Reproduce each line of the listing below verbatim, omitting the pictures.
* start *
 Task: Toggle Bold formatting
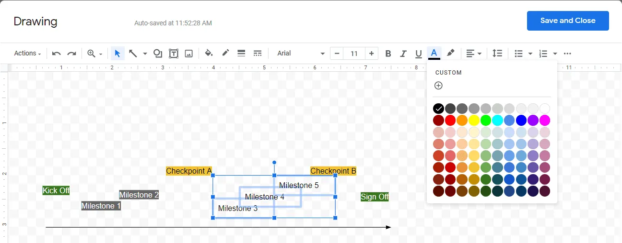pos(388,53)
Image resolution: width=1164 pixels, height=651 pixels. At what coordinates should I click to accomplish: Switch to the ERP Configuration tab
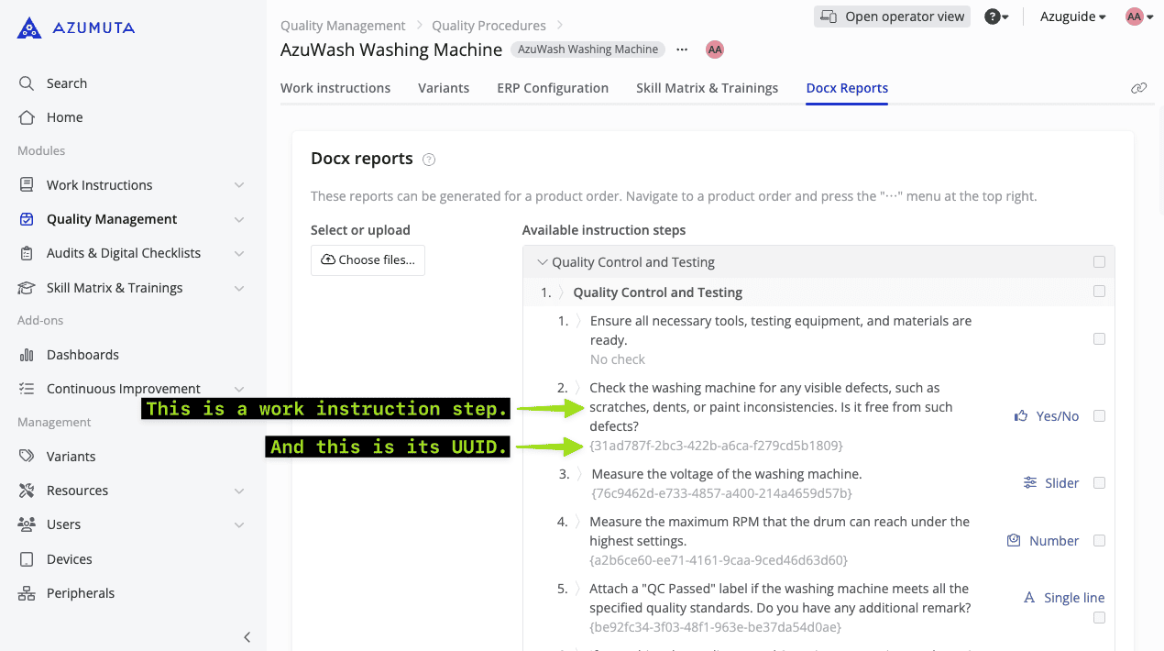click(x=553, y=87)
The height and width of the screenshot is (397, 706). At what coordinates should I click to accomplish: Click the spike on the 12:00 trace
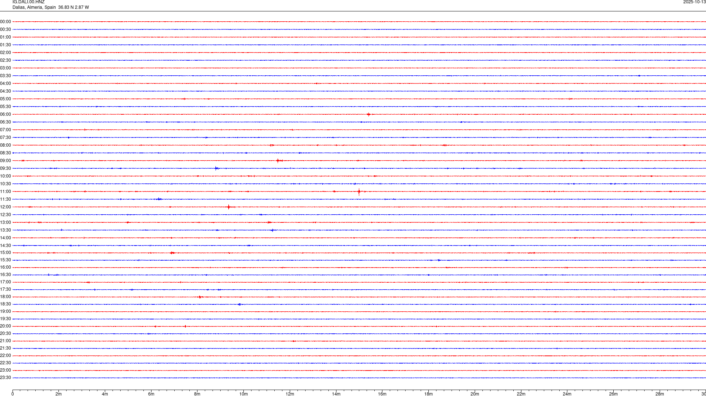(229, 207)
* end *
→ RESULT FOR THIS TASK:
 Task: Toggle Bold formatting
pos(388,53)
Image resolution: width=1164 pixels, height=651 pixels. At what coordinates should I click to accomplish: Switch to the ERP Configuration tab
click(x=553, y=87)
The height and width of the screenshot is (397, 706). At what coordinates should I click to accomplish: Click the spike on the 12:00 trace
(229, 207)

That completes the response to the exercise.